It is often desirable to measure mechanical strains on certain materials. The use of optical fibers for measuring strains has been employed on many occasions and in various ways. When the fibers are attached to the material under test, the physical forces that stretch, or contract the material, impart the same forces to the fiber. Stress to the optical fibers can also occur as a result of variations in temperature of the environment within which the optical fiber is located. Such physical forces and temperature variation are typically found in aerospace environments such as aircrafts or spacecrafts.
Therefore, rigidly attaching or bonding optical fibers to physical structures can measure strain to the physical structure. Optically measuring strain on the optical fiber then provides information regarding strain on the physical structure. This type of arrangement has been used, for instance, to measure stress in bridges.
Fiber Bragg Gratings have been used to optically measure strain in optical fibers. Fiber Bragg Gratings comprise a portion of the optical fiber where the index of refraction has been changed, such that it reflects a particular resonant wavelength. The Gratings are written on a section of the optical fiber, which is then spliced to longer lead-in, lead-out optical fibers. Coherent light at the resonant wavelength is transmitted down the core of the optical fiber, and reflects off the Bragg Gratings, and passes back up the fiber. The time period between transmitting the light down the core of the optical fiber and receiving the reflected light is measured.
As the grating spacing changes in response to strain, the index of refraction of the grating changes thereby altering the measured time period of modulation of the index of refraction.

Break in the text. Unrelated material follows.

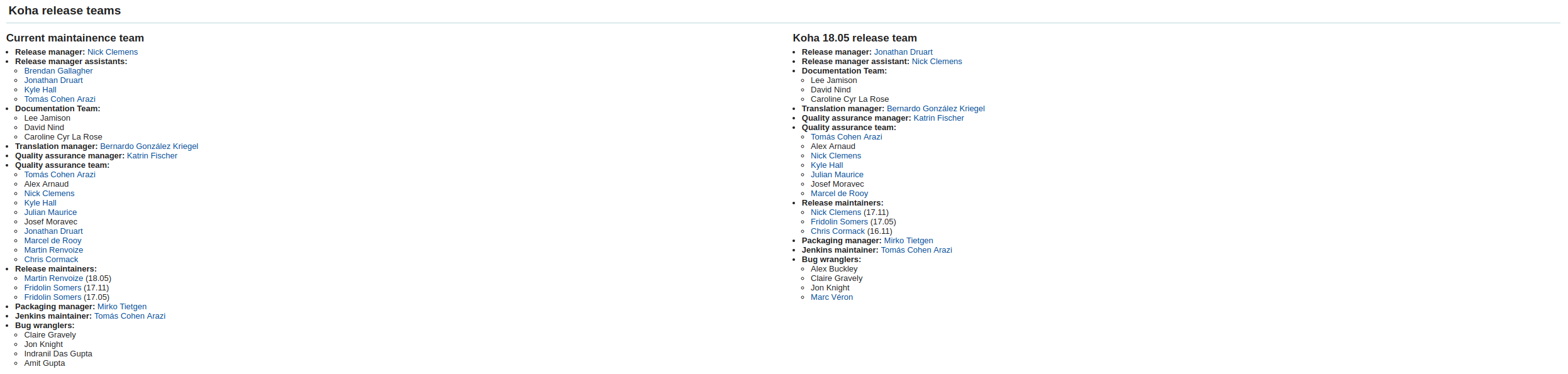Click Bernardo González Kriegel in current maintenance team
The image size is (1568, 374).
(x=149, y=146)
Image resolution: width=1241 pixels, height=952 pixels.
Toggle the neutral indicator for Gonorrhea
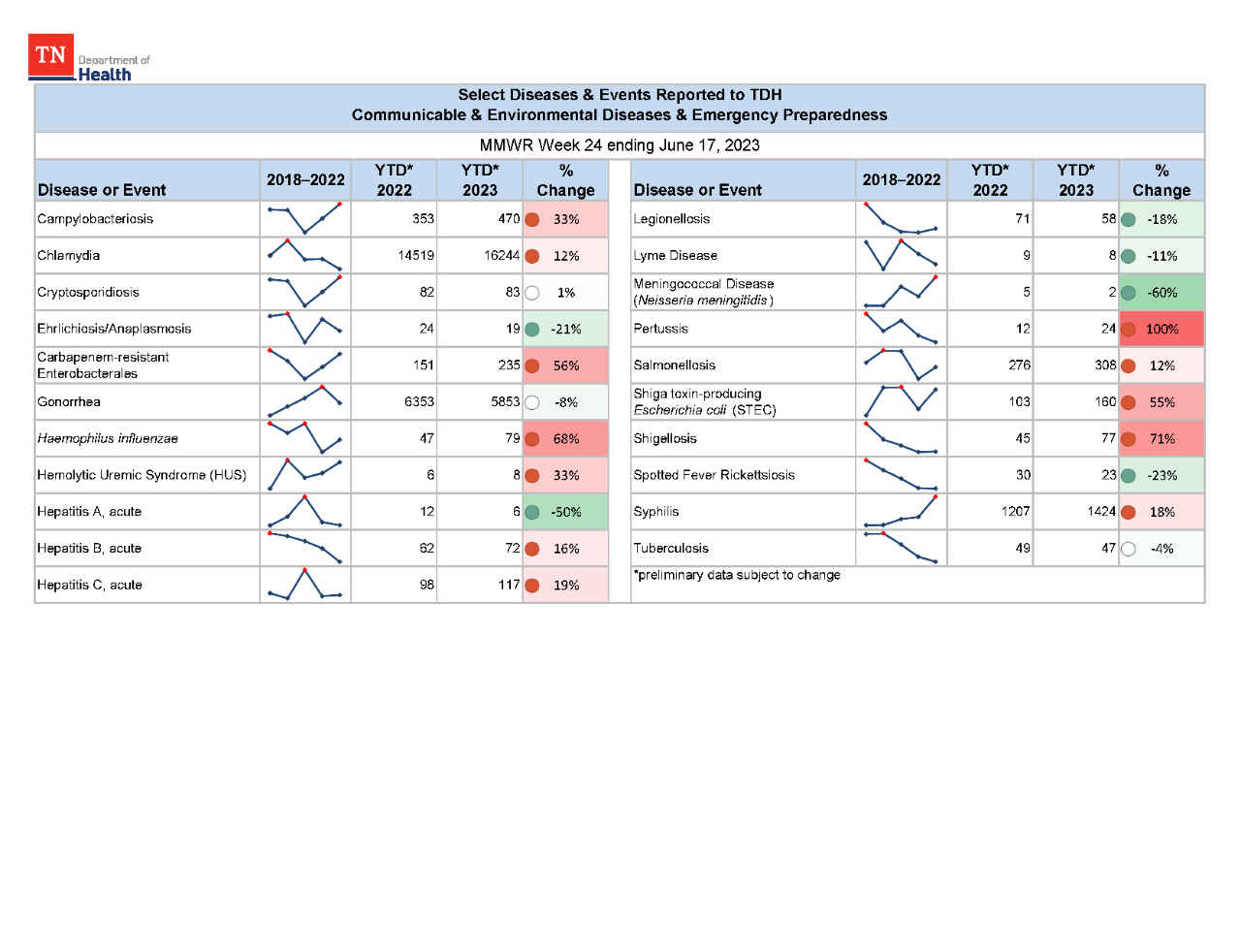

Multiple Fiber Bragg Grating configurations can also be used for measuring strain. In such a configuration, each Bragg Grating can have a unique central frequency (and no overlap of the frequency response). Thus, multiplexed signals can be transmitted by the optical fiber and discriminated by the Fiber Bragg Gratings.

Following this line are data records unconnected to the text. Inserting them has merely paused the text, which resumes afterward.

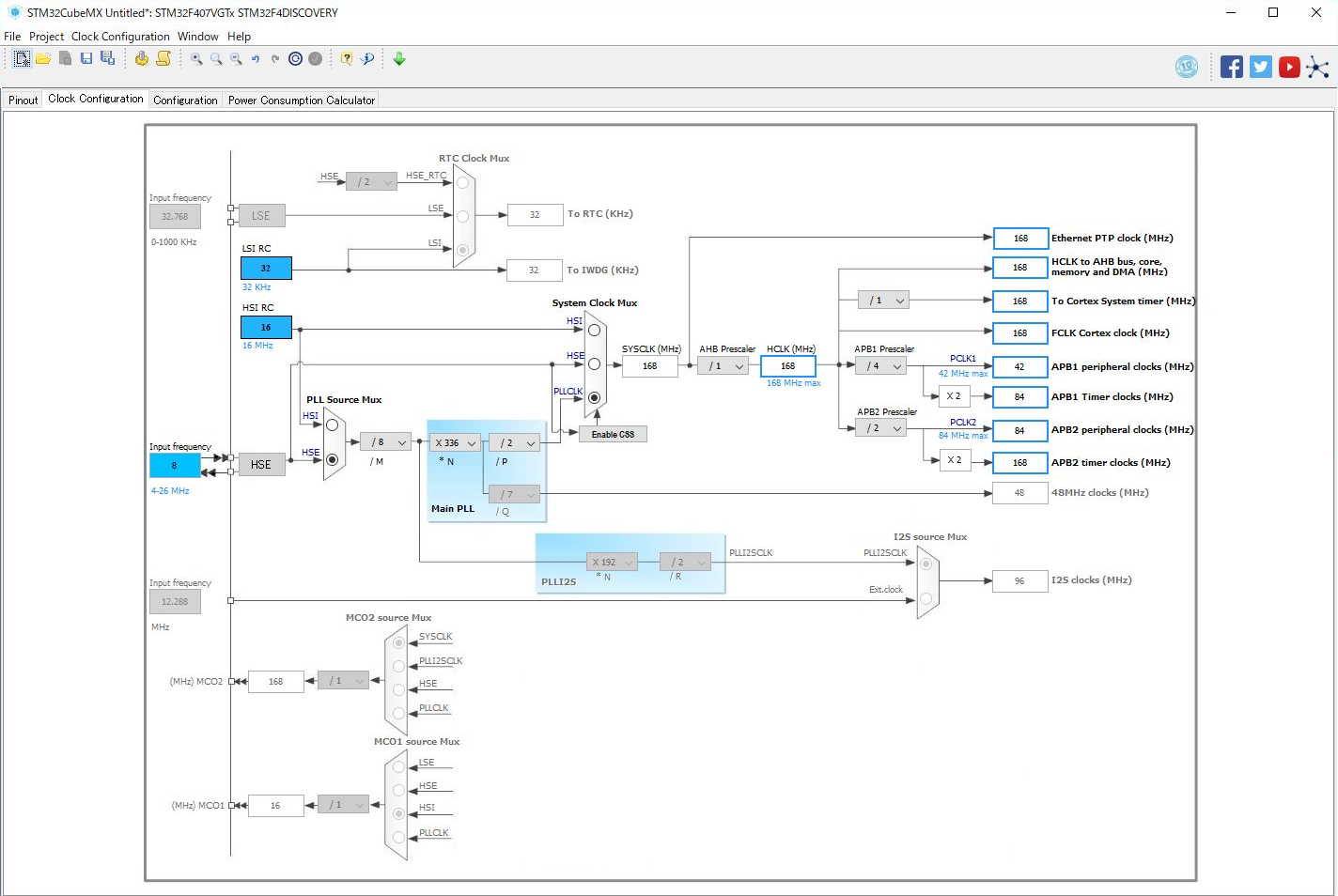Open the AHB Prescaler dropdown
Viewport: 1338px width, 896px height.
click(x=723, y=365)
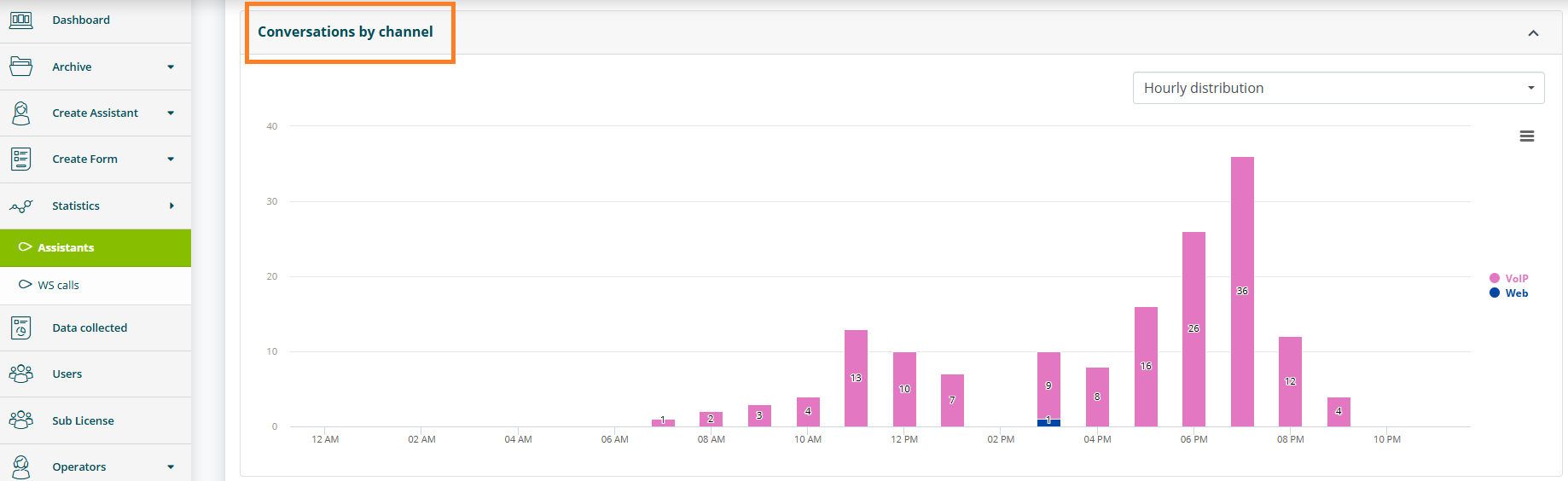This screenshot has width=1568, height=481.
Task: Expand the Archive submenu arrow
Action: [x=171, y=67]
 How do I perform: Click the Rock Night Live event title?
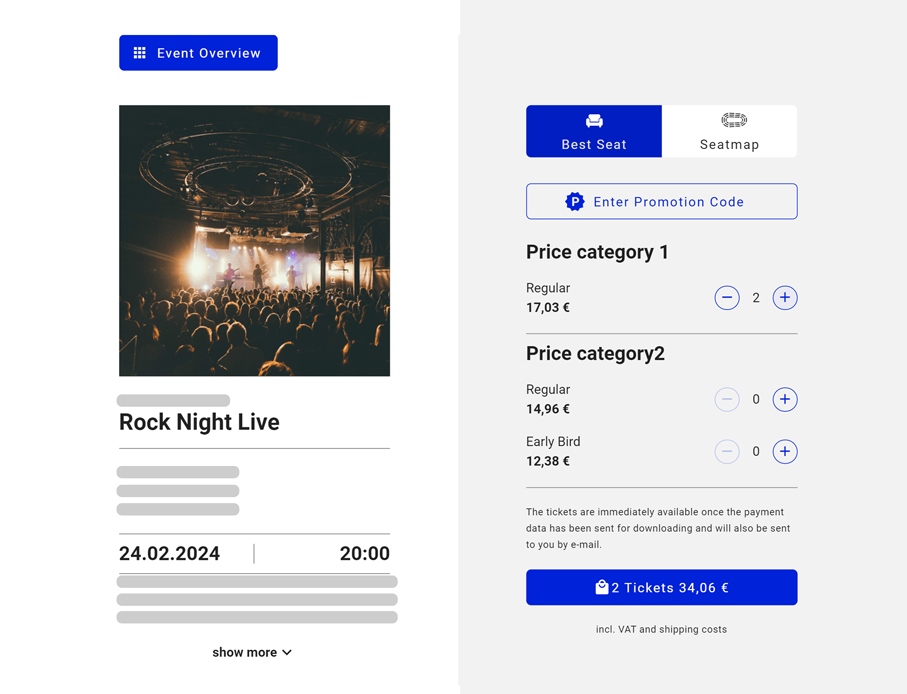click(x=199, y=422)
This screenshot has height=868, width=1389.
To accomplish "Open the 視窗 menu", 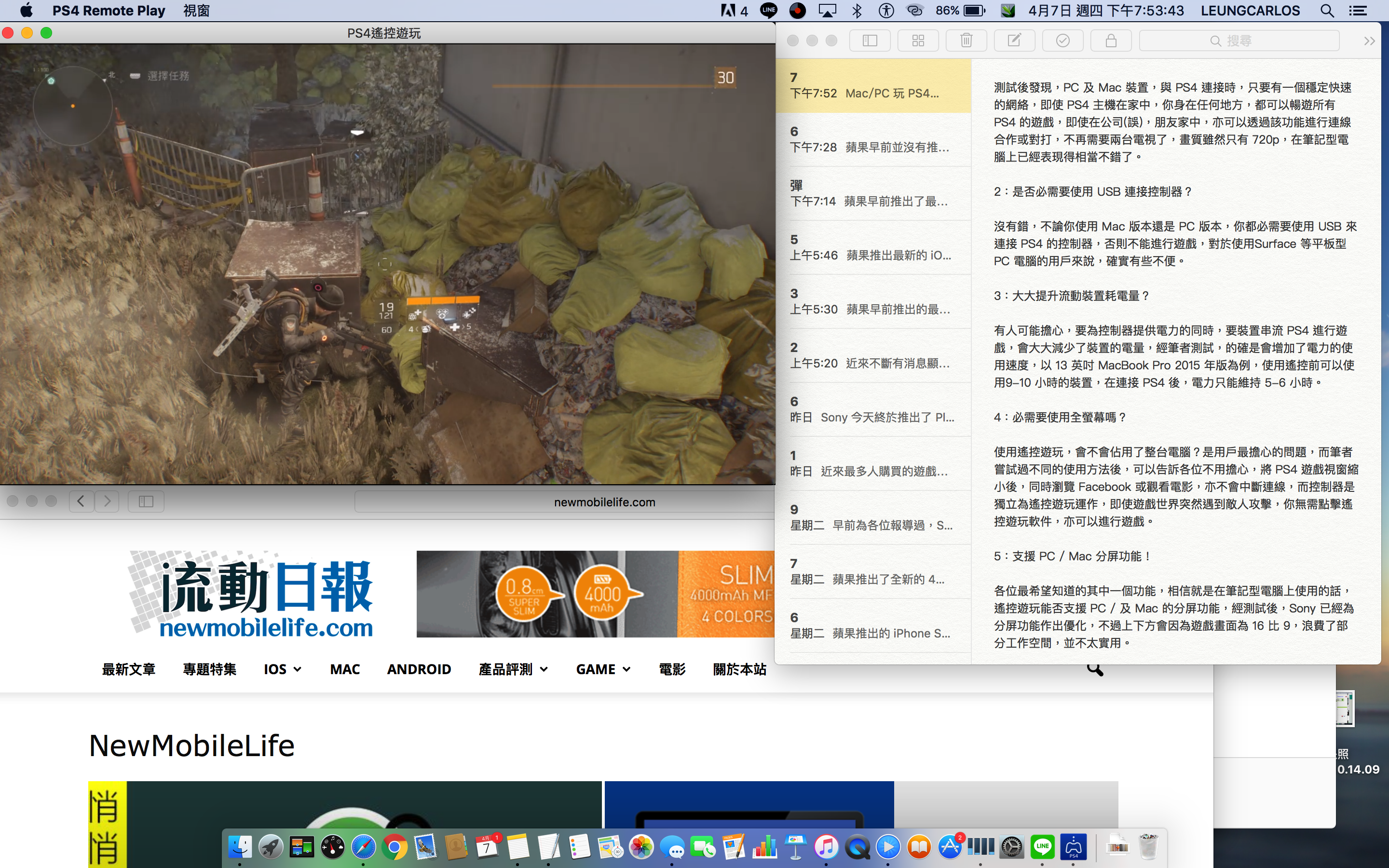I will click(x=196, y=11).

The lasers typically used to sense strain in optical fiber use a large mechanically rotating and displacing grating element as one of the laser cavity endfaces to continuously tune the wavelength. When tuning a laser, care-must be taken to delicately control the mirror endface such that only one axial mode will be output. The tuning of the laser can also be disrupted by physical vibration, which is not uncommon on a bridge or in other locations where measuring physical strain is desirable. A DBR laser, which is a smaller, electrically controlled laser, would be less mechanically cumbersome for this purpose. However, while physically and mechanically more compact, a DBR laser can be equally cumbersome to tune.
A DBR laser has a semiconductor laser mirror endface and an optical cavity length, which are each modifiable by a current input. There are periodic states (called, “mode hops”) that the semiconductor laser mirror endface and the optical cavity length must avoid. Typically, either the semiconductor laser mirror endface is modified to tune the DBR laser or the optical cavity length is modified to tune the laser using its respective current input. The concern of mode hops and the limitations on index of refraction modification and noise concerns discourages the use of DBR lasers for applications that require continuous tuning.
Thus, a heretofore unaddressed need exists in the industry to address the aforementioned deficiencies and inadequacies.